Далеко внизу корабль Крэма «Ястреб» покачивался на заполнявшей центр Скалы воде. Рабы, которых называли вратниками, заполонили ворота. Они убирали водоросли, коряги и мусор, которые за ночь засорили сетку ворот и тяжёлые цепи, поднимавшие и опускавшие их.

Все рабы были молодыми. Крэм предпочитал, чтобы на Скале трудились дети-рабы. Он говорил, что ими легче управлять, после того как их «выдрессируют», по его словам, – то есть будут избивать и морить голодом до тех пор, пока их дух не будет сломлен.

Система «дрессировки» срабатывала не со всеми. Одна девочка-подросток, чей дух казался несокрушимым, находилась сейчас на воротах, карабкаясь по железным перекладинам, словно паук, с острым лицом и жёлтыми волосами, по которым её легко было узнать. Девочку звали Соломинка. Дерри знал это, потому что часто слышал, как её имя выкрикивали надсмотрщики. Она славилась тем, что пререкалась со всеми и стойко сносила любые наказания. Когда Дерри впервые появился на Скале, она была уборщицей, потом обслуживала Котёл, а теперь стала вратником.

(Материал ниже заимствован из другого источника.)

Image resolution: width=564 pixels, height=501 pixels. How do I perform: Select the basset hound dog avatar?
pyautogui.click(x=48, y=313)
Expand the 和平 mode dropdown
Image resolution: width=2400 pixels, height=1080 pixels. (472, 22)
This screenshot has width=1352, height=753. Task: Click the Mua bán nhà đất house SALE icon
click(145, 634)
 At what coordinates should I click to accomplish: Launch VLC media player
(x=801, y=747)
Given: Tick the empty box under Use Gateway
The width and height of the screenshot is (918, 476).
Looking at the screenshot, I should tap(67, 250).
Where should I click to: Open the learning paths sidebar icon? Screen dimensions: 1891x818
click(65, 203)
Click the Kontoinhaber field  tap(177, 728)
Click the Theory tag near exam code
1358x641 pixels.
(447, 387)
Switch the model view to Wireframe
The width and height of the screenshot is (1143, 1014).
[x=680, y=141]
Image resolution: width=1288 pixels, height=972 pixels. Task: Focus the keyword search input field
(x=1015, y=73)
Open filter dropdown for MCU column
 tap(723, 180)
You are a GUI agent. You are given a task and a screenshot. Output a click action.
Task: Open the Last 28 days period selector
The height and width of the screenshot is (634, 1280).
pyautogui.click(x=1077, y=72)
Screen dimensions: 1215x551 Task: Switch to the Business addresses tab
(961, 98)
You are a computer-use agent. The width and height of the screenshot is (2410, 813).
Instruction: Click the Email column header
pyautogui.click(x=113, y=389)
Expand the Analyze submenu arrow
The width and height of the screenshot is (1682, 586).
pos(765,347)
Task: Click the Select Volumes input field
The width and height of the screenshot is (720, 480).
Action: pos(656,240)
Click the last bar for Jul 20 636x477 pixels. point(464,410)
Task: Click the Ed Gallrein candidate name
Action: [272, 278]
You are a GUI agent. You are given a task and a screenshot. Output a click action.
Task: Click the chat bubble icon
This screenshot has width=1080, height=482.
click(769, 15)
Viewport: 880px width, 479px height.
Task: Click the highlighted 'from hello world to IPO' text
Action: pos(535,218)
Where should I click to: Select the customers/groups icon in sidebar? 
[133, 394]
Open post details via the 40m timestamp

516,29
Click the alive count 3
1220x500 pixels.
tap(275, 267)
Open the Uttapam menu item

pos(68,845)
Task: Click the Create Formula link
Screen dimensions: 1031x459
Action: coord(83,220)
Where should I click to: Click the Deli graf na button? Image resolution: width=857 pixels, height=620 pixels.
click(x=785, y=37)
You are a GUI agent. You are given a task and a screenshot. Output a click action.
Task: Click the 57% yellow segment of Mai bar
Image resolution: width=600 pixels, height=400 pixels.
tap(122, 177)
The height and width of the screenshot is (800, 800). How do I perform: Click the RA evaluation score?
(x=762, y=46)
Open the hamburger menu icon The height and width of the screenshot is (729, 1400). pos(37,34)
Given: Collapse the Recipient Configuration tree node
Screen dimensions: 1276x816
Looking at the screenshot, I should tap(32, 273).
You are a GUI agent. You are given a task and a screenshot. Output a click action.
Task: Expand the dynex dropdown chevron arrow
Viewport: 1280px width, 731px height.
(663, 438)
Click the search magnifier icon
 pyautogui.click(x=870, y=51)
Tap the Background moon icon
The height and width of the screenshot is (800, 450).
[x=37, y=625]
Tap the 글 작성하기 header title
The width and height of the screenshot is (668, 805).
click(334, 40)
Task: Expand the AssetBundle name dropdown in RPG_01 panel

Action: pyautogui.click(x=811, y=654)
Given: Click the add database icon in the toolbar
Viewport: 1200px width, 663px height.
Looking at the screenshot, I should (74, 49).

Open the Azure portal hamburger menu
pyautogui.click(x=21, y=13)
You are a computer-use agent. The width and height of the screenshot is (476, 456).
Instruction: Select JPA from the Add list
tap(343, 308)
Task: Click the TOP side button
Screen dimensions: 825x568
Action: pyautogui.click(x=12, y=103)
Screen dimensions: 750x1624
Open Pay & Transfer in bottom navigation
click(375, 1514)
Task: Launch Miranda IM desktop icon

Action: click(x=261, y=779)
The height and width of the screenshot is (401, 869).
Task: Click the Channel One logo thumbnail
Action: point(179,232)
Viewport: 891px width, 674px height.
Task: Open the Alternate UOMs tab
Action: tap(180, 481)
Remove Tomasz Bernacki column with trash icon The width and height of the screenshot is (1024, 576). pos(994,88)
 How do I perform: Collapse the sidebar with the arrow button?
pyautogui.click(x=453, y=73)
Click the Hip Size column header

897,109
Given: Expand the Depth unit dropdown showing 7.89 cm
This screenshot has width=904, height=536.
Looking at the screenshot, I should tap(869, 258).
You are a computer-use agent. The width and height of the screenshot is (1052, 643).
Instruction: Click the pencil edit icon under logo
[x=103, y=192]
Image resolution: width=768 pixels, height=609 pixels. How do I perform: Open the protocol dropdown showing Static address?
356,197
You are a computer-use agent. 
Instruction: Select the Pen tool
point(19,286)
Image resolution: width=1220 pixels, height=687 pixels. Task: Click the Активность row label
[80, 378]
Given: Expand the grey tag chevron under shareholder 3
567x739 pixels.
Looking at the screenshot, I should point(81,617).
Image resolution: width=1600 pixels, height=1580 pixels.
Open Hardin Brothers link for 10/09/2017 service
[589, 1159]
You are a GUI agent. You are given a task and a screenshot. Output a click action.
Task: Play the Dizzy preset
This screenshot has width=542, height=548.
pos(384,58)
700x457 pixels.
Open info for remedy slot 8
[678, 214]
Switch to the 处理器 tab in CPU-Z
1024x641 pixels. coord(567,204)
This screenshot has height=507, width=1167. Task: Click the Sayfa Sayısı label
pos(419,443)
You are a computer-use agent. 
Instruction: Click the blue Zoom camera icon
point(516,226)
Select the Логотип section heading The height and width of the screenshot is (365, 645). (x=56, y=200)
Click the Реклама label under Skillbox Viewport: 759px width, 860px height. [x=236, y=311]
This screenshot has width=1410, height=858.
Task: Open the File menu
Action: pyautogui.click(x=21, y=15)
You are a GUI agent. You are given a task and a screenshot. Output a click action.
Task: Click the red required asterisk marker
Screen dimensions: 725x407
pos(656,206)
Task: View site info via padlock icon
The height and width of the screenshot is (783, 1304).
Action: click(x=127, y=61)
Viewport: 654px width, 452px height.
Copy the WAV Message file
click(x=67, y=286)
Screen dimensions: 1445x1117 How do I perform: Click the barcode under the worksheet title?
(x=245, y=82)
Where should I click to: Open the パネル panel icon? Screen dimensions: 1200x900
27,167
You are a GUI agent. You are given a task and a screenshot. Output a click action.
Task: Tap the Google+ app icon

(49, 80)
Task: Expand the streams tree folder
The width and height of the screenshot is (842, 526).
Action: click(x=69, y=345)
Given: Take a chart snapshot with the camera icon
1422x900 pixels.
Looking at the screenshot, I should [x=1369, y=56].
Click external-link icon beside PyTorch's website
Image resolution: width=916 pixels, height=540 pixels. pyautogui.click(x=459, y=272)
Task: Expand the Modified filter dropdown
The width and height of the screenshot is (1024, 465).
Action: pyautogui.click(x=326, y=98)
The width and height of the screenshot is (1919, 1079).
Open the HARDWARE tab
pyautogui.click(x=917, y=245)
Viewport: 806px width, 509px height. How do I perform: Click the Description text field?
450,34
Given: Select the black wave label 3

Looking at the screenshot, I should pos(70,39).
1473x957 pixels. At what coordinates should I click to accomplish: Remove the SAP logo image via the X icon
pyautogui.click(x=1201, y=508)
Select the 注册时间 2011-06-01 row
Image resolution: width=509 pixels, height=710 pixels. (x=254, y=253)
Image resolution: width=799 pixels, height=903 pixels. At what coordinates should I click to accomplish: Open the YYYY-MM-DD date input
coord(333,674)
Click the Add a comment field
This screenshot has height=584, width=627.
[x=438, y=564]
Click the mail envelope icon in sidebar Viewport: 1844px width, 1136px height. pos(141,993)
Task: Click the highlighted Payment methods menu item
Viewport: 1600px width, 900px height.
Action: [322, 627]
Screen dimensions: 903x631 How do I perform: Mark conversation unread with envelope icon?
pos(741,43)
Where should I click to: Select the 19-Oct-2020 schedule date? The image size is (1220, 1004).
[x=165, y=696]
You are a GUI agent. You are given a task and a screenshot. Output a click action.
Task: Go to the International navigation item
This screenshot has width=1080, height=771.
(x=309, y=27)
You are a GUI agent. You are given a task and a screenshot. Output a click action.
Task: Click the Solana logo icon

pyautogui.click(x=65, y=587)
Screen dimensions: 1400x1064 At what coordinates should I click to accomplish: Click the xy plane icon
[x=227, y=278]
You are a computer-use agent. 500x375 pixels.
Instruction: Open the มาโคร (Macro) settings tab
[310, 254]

Если тебя отправляли на ворота, то это считалось страшным наказанием, равноценным смертному приговору. Работа на скользких перекладинах и болтающихся цепях в любую погоду была так опасна, что вратники частенько погибали.

Соломинка каким-то образом выжила. Издали её ноги и руки казались тонкими, словно проволока, но они, похоже, были очень цепкими, потому что, хотя она частенько рисковала, она ещё ни разу не упала.

А может, дело не в руках, а в силе воли, – подумал Дерри. В историях, которые больше всего нравились Крэму, главные герои обладали железной волей, которая помогала им побеждать врагов. Дерри завидовал им. У него был лишь один инстинкт – скрывать свою внутреннюю жизнь, ничем не выдавать себя врагу.

Вздрогнув, он заметил, что отсутствовал слишком долго. Крэм наверняка уже встал, ворча и отплёвываясь, и опорожнял мочевой пузырь в ночной горшок, который Дерри потом вынесет. Повар, приготовивший Крэму завтрак, вероятно, уже поднимается по лестнице.

Дерри вернулся в Большой зал, тихонько затворив за собой дверь. Одеяло всё ещё висело у него на руке, и он слышал, как Крэм запирает сокровищницу.

Дерри бросился к книжным полкам и сунул одеяло в угол, где его тускло-красный цвет сливался с тенью. Если повезёт, Крэм не заметит одеяло и не станет спрашивать, как оно тут оказалось.

В дверь постучал повар. Крэм крикнул, и Дерри бросился отпирать.

Через несколько минут он сидел за обеденным столом, помешивая рыбное рагу, а налитые кровью глаза Крэма следили за каждым его движением. Когда Крэм кивнул, удовлетворённый тем, что рагу хорошо перемешано, Дерри зачерпнул полную ложку, затем ещё одну и ещё.

На вкус и запах рагу было превосходным, но, как обычно, Дерри задумался: а что, если это его последняя трапеза? Если он отравится, то повар, который приготовил и принёс это блюдо, тоже умрёт – таковы правила Крэма. Однако иногда ненависть повара была сильнее, чем страх смерти.

Однажды, в первый год пребывания Дерри на Скале, на завтрак подали рагу, очень странное на вкус, и Дерри выплюнул его. Оказалось, что маленькая рыжеволосая кухарка, которая готовила в тот день, просто добавила в кастрюлю слишком много специй, но её всё равно приговорили к смерти. Дерри до сих пор иногда вспоминал об этом.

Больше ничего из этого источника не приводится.